Why does Congress continue to subsidize intercity buses when it defies market logic? One reason is that Congress has given the money to the states. For this reason, state politicians can make federal taxpayers foot the bill.

Another reason is the claim that subsidies promote economic exchange between isolated areas. Yet subsidized intercity buses account for a minimal fraction of travel. In fact, Americans travel more by bicycle than via subsidized bus routes.

Alternatives would be cheaper than subsidizing unprofitable routes. Despite the subsidy, air travel often costs less than using subsidized bus routes.

There are also many ways to enhance the profitability of struggling routes: using smaller coaches, adjusting frequency, attracting tourists with scenic and enjoyable routes, offering demand-responsive service instead of a fixed route, and rerouting or extending existing routes.

Since 1978, Congress has exhausted ways to limit the growth of intercity bus subsidies. Its efforts at reform have not produced the desired results. Intercity bus subsidies have become a sunk cost fallacy. If Congress continues to subsidize intercity buses, their losses will only grow. Insurance companies will continue to profit while unsubsidized bus companies fail.
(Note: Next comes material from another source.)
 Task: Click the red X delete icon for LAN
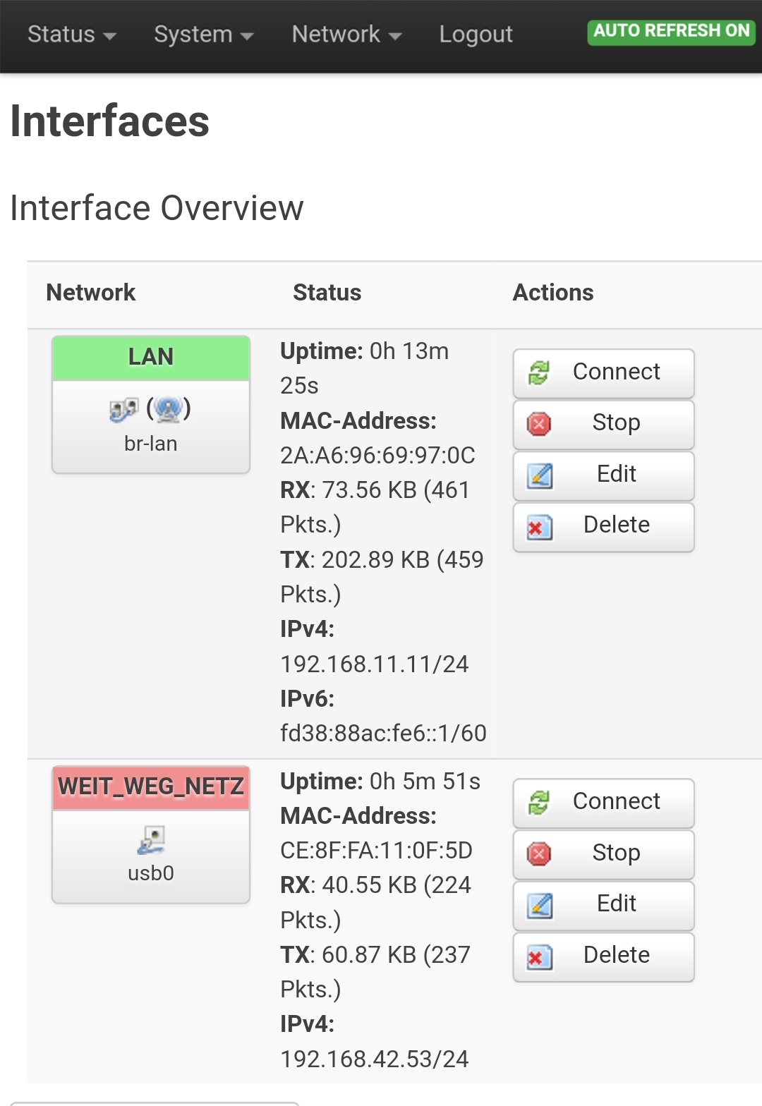click(x=539, y=527)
A shortage of mechanics has persisted. Passengers will get stranded when coaches break down on the road. Buses cost more to operate than trucks because of exorbitant insurance costs. As a result, efforts to use them for freight transportation have also failed.
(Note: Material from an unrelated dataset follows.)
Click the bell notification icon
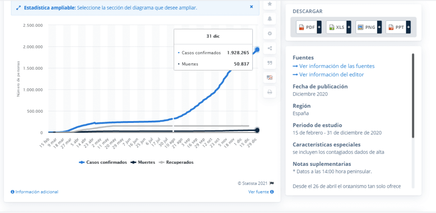Image resolution: width=436 pixels, height=213 pixels. [x=270, y=18]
The only way to stop politicians from playing favorites with routes is to cut subsidies to $0. Political control over subsidies means that ending them would also end that control. Other “reforms” are unlikely to succeed, as they would still allow political interference.

Ending intercity bus subsidies doesn’t mean the end of Section 5311 routes. History shows that bus routes can come and go in popularity. Innovative companies have reduced costs while expanding routes. Flixbus faced criticism for replacing terminals with curbside stops. Yet this cost-cutting measure helped the company to grow its north-south routes.
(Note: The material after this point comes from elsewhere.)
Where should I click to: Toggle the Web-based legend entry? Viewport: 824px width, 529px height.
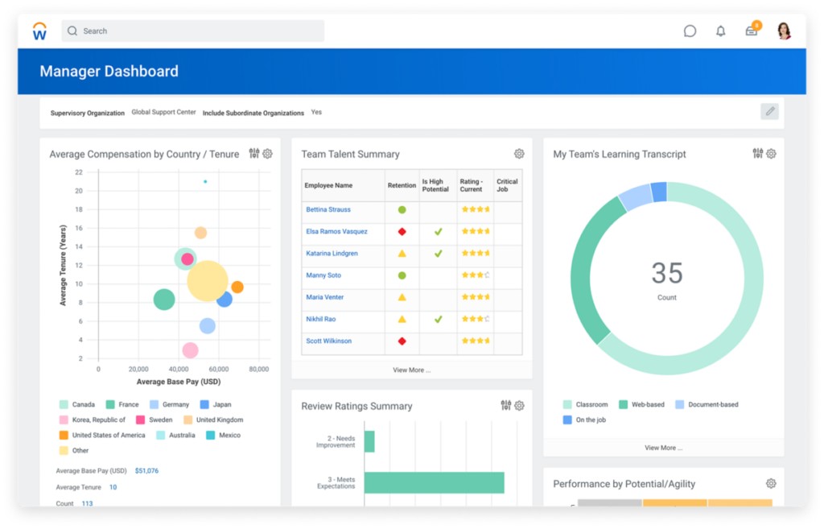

It’s time for politicians to stop guessing which routes will succeed and eliminate subsidies. The president should also veto any bill that subsidizes intercity bus routes. While these subsidies have enjoyed bipartisan support, it comes at the taxpayers’ cost. It’s better to focus on north-south routes instead of bemoaning the end of east-west routes. Market-driven operators will succeed where subsidized bus companies failed.